TASK REQUIREMENTS. Every line from the one with "734x413 pixels." through the final line of the data below goes in the answer, copied exactly. Pictures do not.

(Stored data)
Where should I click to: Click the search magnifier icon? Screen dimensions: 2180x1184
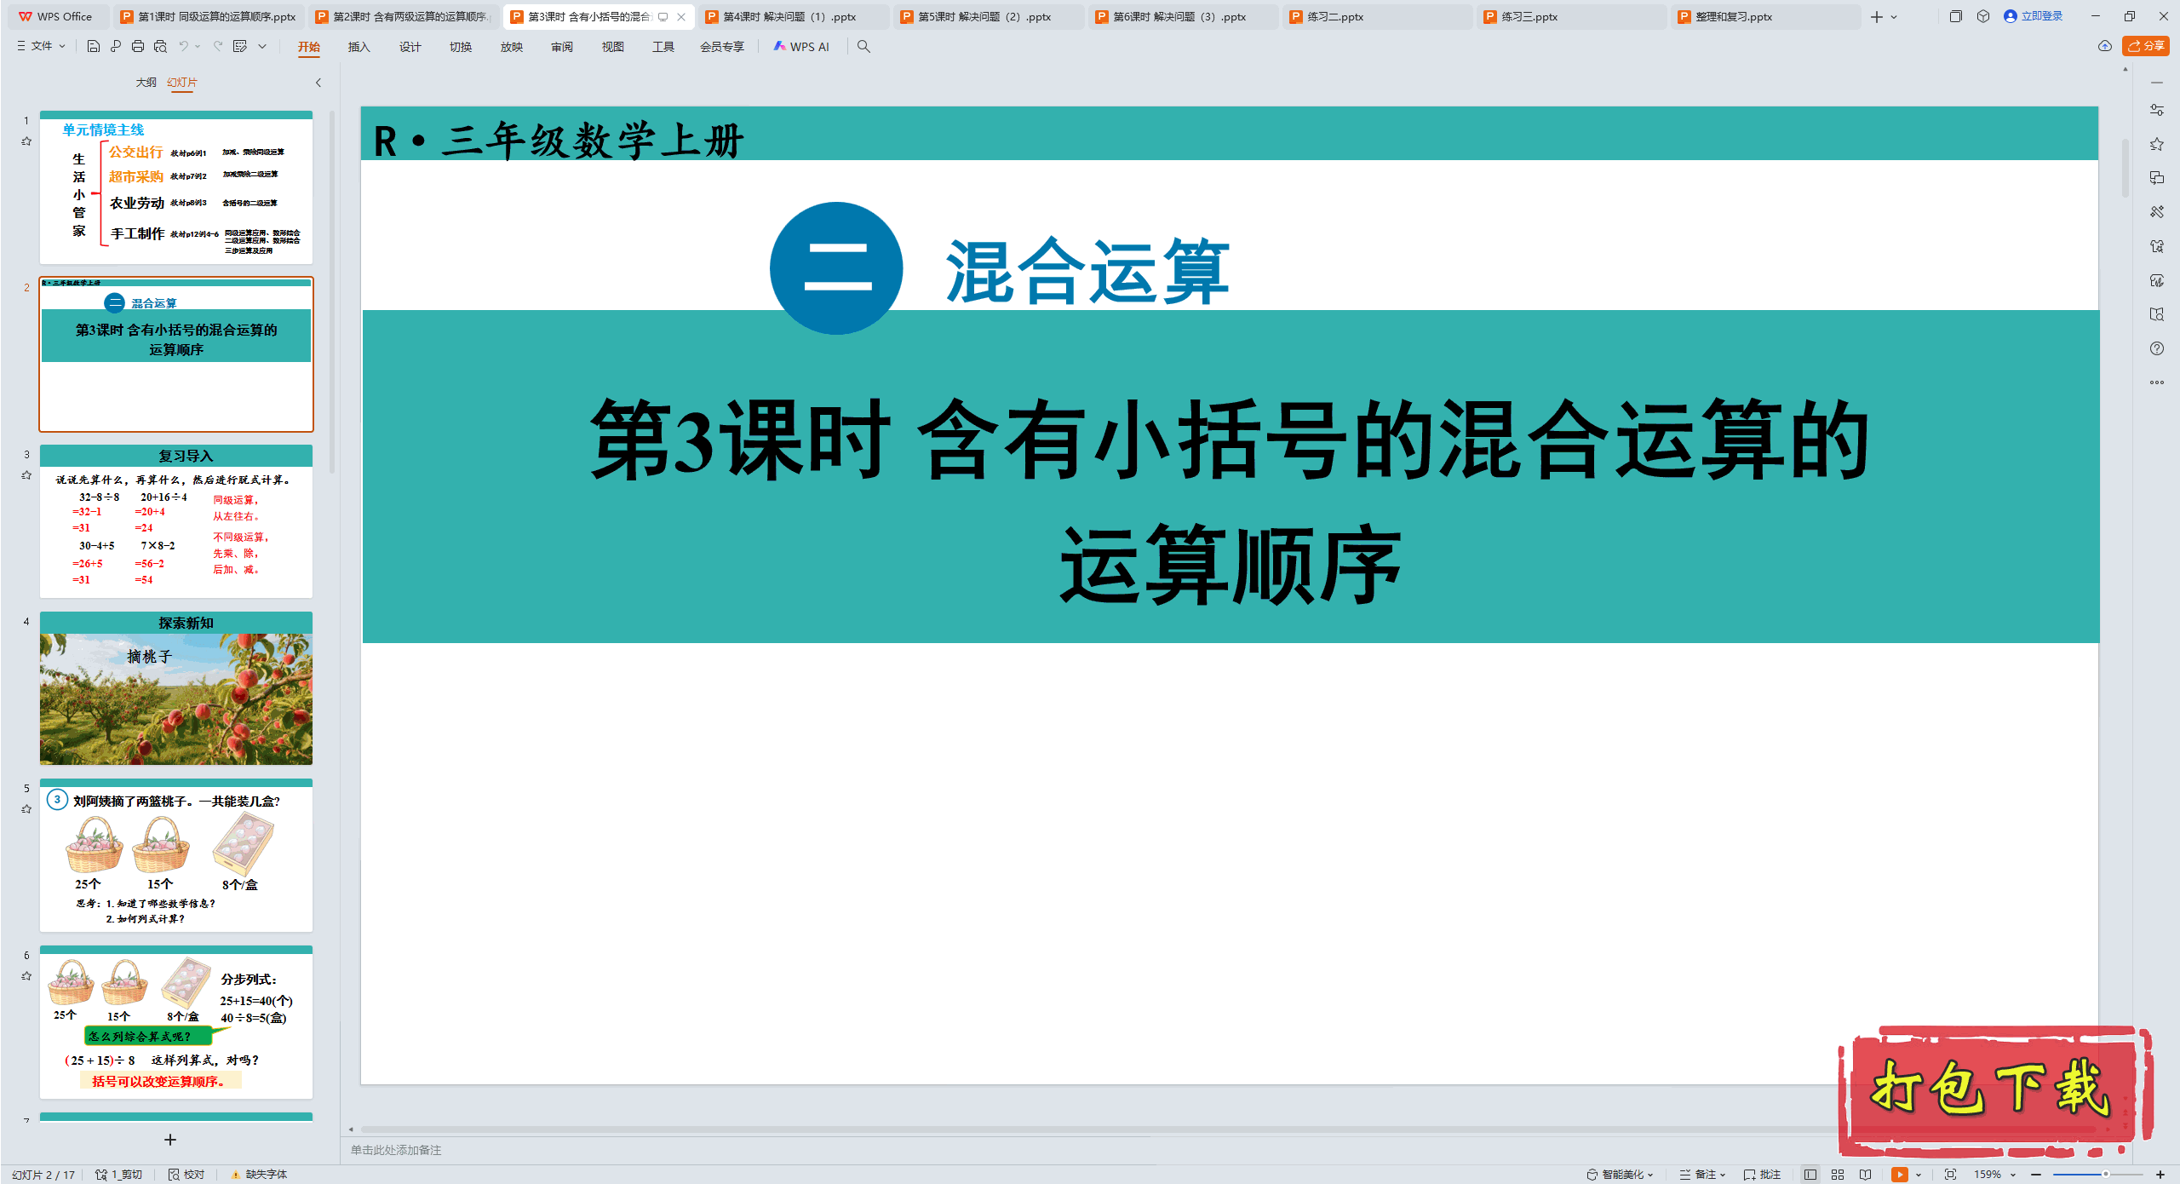coord(863,46)
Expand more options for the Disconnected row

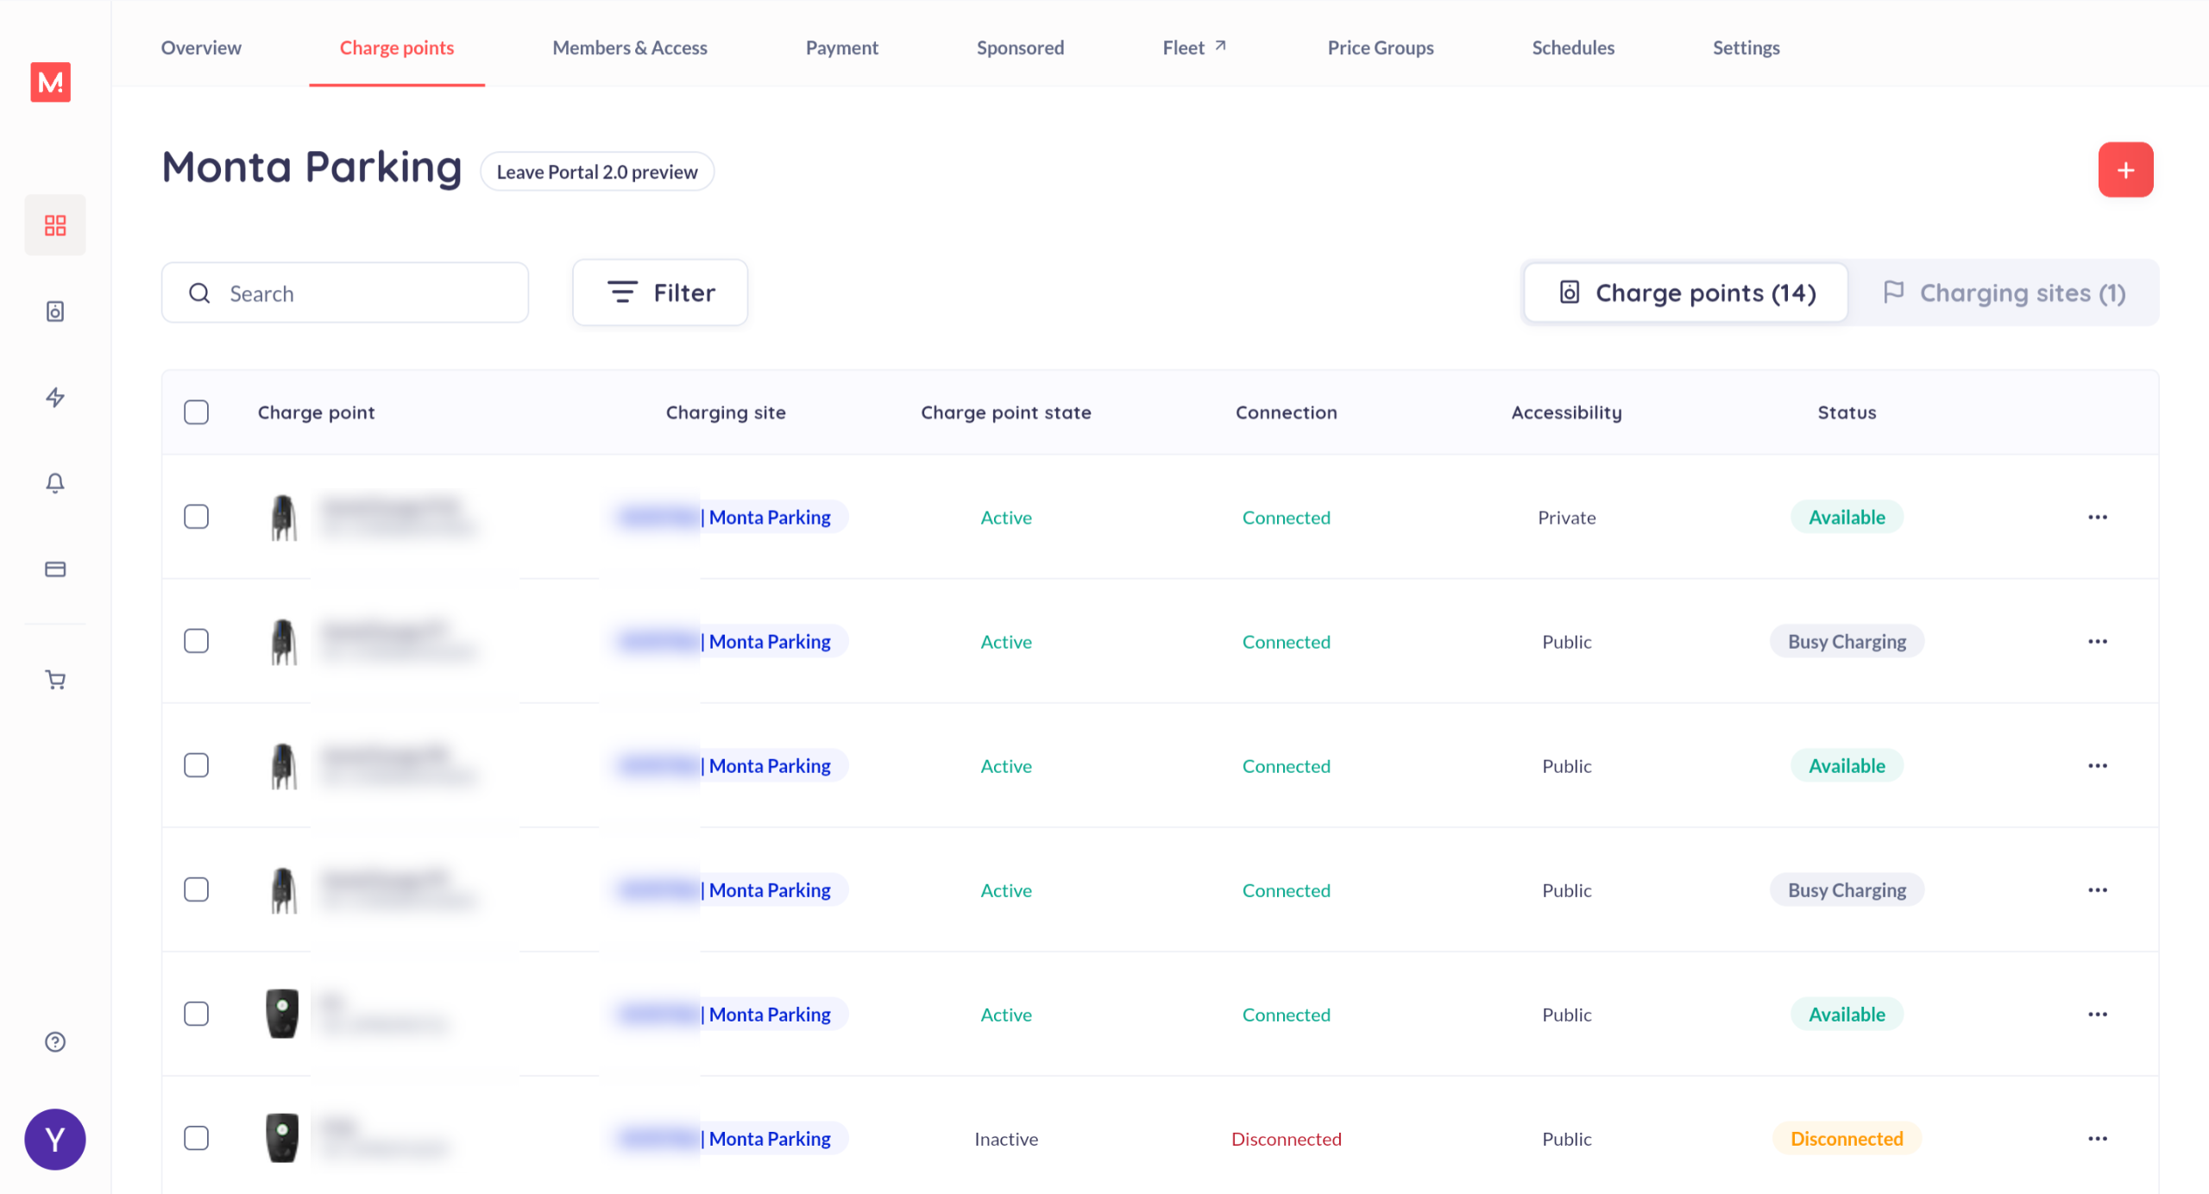pyautogui.click(x=2097, y=1138)
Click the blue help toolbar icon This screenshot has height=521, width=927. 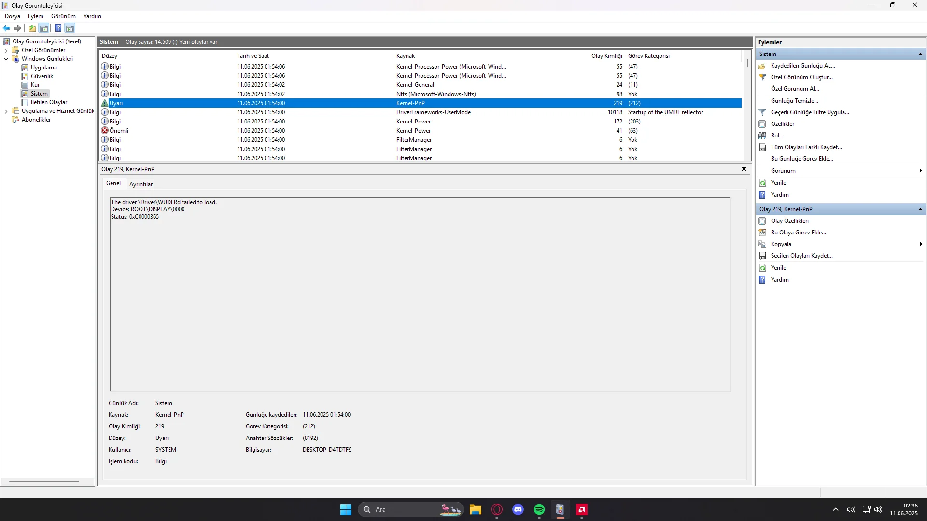click(58, 28)
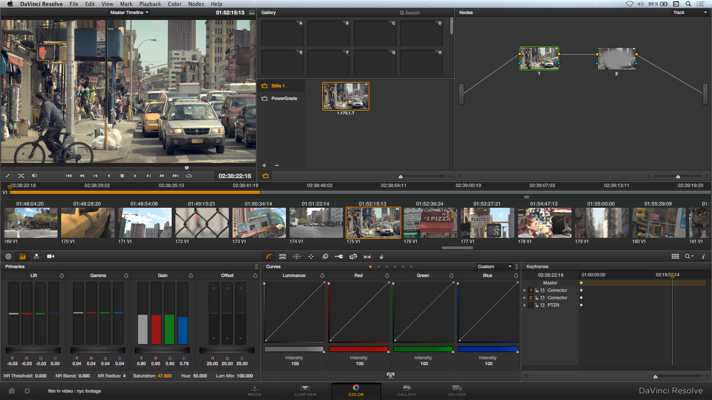The height and width of the screenshot is (400, 712).
Task: Toggle loop playback in the viewer
Action: (188, 176)
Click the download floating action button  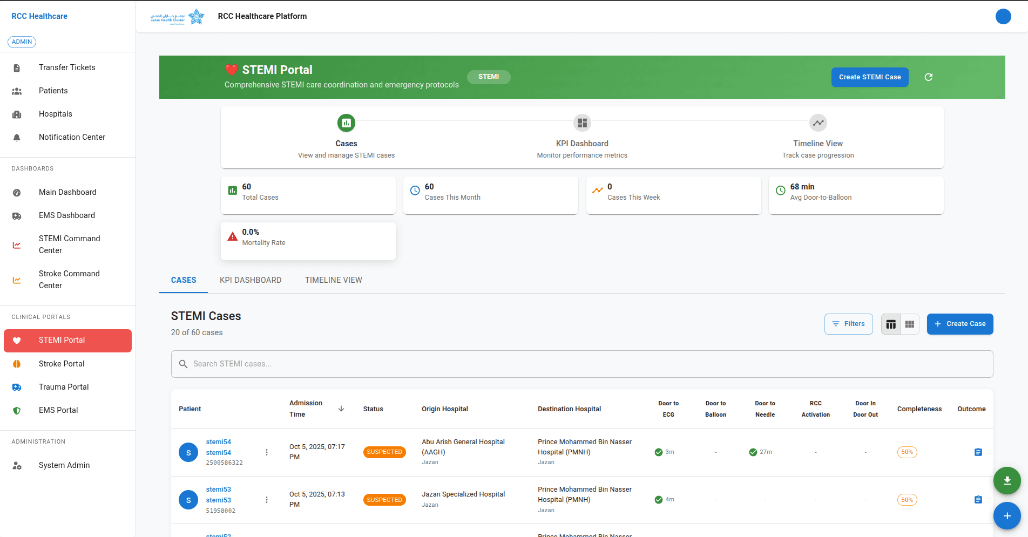pos(1007,480)
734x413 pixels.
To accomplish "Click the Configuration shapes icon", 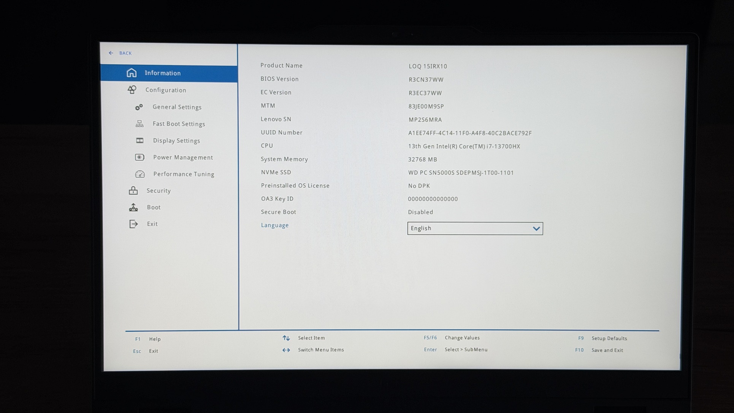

THE COMPLETED TASK.
734x413 pixels.
To accomplish "Click the Configuration shapes icon", 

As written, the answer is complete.